Classification of four categories of EEG signals based on relevance vector machine

Abstract

EEG classification is an important signal acquisition equipment of brain-interface research and application. In this paper, an improved relevance vector machine (RVM) is proposed to classify four-class motor imagery EEG signals. The original EEG signals are processed by 3–24Hz band-pass filter. Thereafter, EEG feature vectors are extracted from the band-pass filtered EEG signals with one versus one common spatial patterns (OVO-CSP). Then, the improved RVM algorithm with kernel function, which combines Gaussian kernel function and Cauchy kernel function, is applied to classify the EEG signals. A public dataset (BCI Competition IV-II-a) is employed to verify the proposed improved kernel function method. Five-fold cross-validation was used to ensure that the classification of the experiment is more credible. The classification results of the combined kernel function are compared with results of the Gaussian kernel function and the Cauchy kernel function.

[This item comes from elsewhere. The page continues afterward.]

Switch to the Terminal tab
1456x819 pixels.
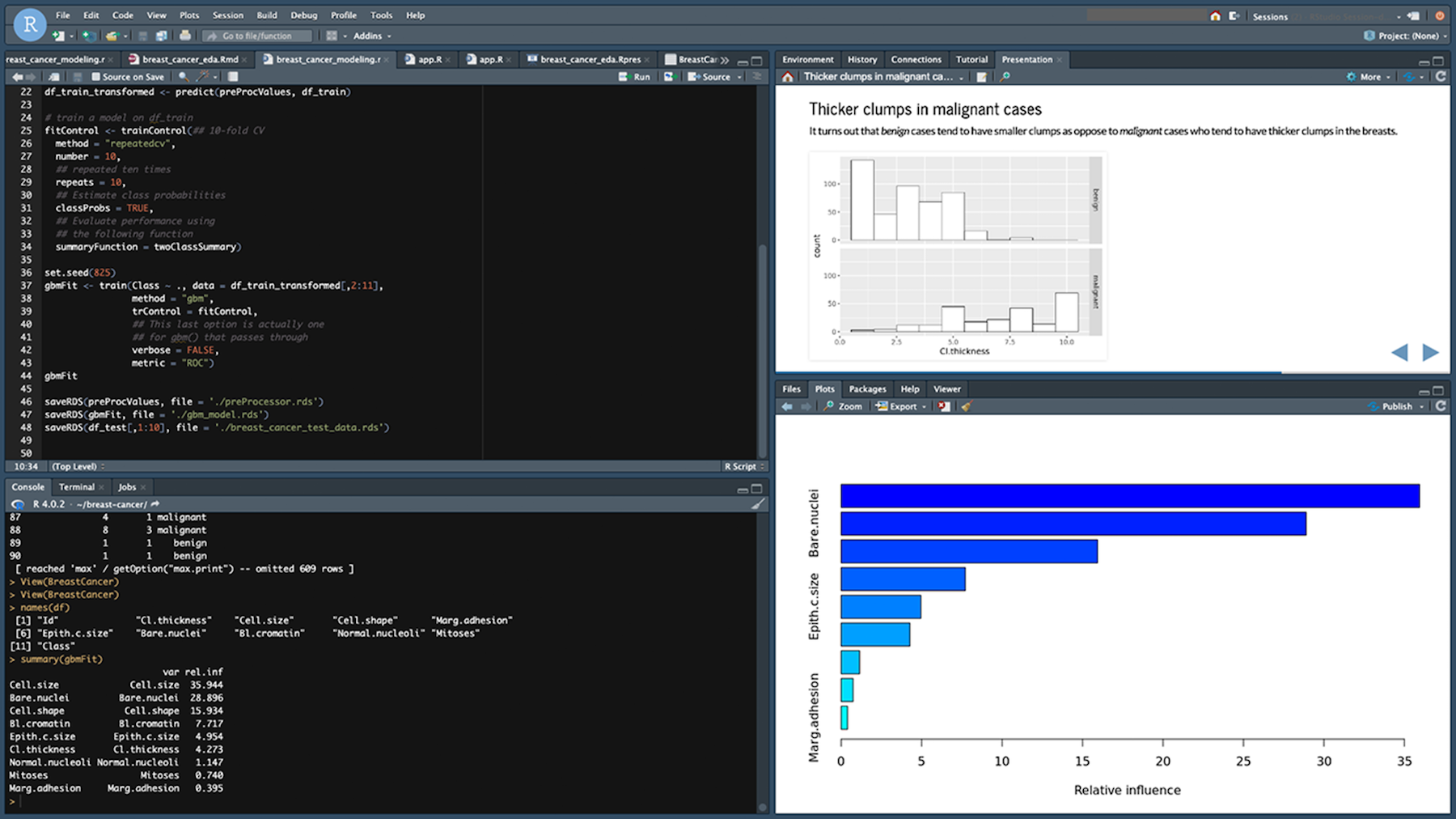click(77, 486)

The experimental results show that the highest classification accuracy of the proposed kernel function and the single kernel function in the first data set are 64.40% and 60.60%, respectively, and in the second data sets are 67.58% and 63.33%. The average classification accuracy of the proposed kernel function is 4%–4.19% higher than that of the single kernel function. These results show that the proposed method is advantageous in the classification of four-class motor imagery.